Work instruction 1 :: In the article on the Newcastle United takeover, what stake in the club was Saudi Arabia's Public Investment Fund set to take?
Work instruction 2 :: Continue the article on the Newcastle United takeover from its final sentence.

Text block ::
◆ ◆ ◆ ◆

Owner Mike Ashley remains “100 per cent committed” to the Saudi-based takeover of Newcastle United, despite the collapse of the deal on Thursday.
On Thursday, Sky Sports News revealed Saudi Arabia’s Public Investment Fund, PCP Capital Partners and Reuben Brothers have withdrawn from the process to buy Newcastle.Saudi Arabia’s public investment fund (PIF) had been set to take an 80 per cent stake in the Premier League club under the terms of the deal, which was understood to be worth just over £300m.But the Investment Group decided to end their interest, citing the worldwide uncertainty caused by the coronavirus pandemic and the ‘prolonged process’ they found themselves involved in.
It is understood the Premier League, which was conducting its owners’ and directors’ test on the bidders, had concerns that the Saudi Public Investment Fund was too closely linked to the kingdom’s rulers.
Lee Charnley, Newcastle’s managing director, released a statement on Friday on behalf of Ashley confirming the 55-year-old still hopes to sell the club to the Saudi-backed consortium.”We acknowledge the statement issued on Thursday. Never say never but to be clear Mike Ashley is 100 per cent committed to this deal (sale),” Charnley said.
“However our current focus must now be on supporting Steve Bruce in the transfer market and on the preparations for the new season.”
Human rights advocates Amnesty International had asked the Premier League to block the Saudi-backed bid.

◆ ◆ ◆ ◆

Given data ::
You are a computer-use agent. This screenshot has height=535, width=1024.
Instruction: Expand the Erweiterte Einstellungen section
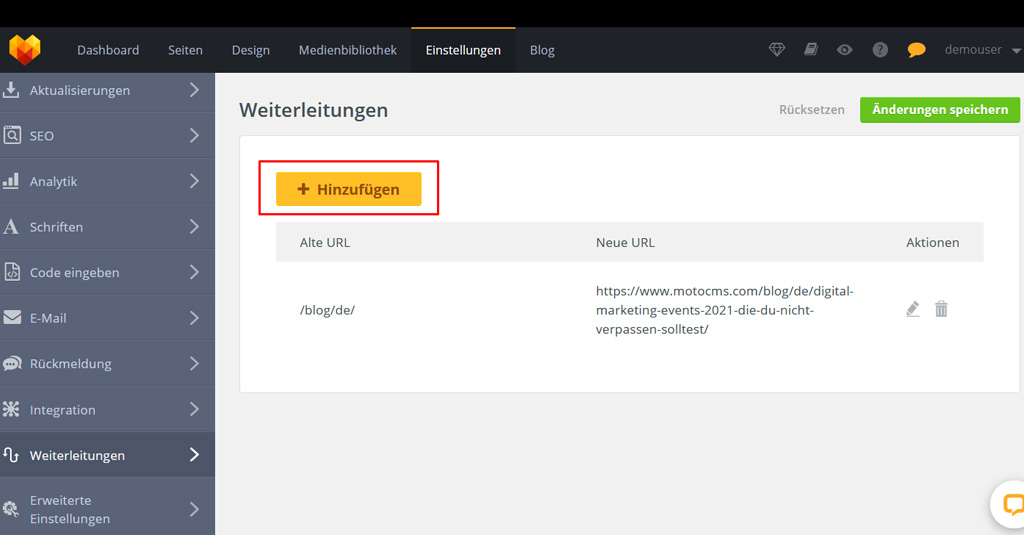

◆ ◆ ◆ ◆

Response box 1 :: An 80 percent stake.

Response box 2 ::
And, in the wake of its collapse, Amnesty’s Stephen Cockburn said: “I was always very uneasy about Saudi Arabia being that owner – and actually using Newcastle as a sort of tool in their PR effort to try and change the conversation from some pretty appalling human rights abuses.”Amanda Staveley, whose firm PCP Capital Partners were at the centre of the takeover bid, described herself as “heartbroken” in an interview with The Times, following the collapse of the deal.
She was critical of the Premier League for not approving the takeover and blamed other clubs for opposing it.
Asked if the Saudi-backed consortium blamed the Premier League for the collapse of the deal, she replied: “Of course we do. They had a chance, they say we have not answered all the questions and we have done so.
“But the other clubs in the Premier League didn’t want it to happen.
“We are so heartbroken for the Newcastle fans as the investment that was going to go into the club, especially with everything happening with Brexit and Covid, would have been so important. This is catastrophic for them.
“It has been going on for so long and the opportunity was there.”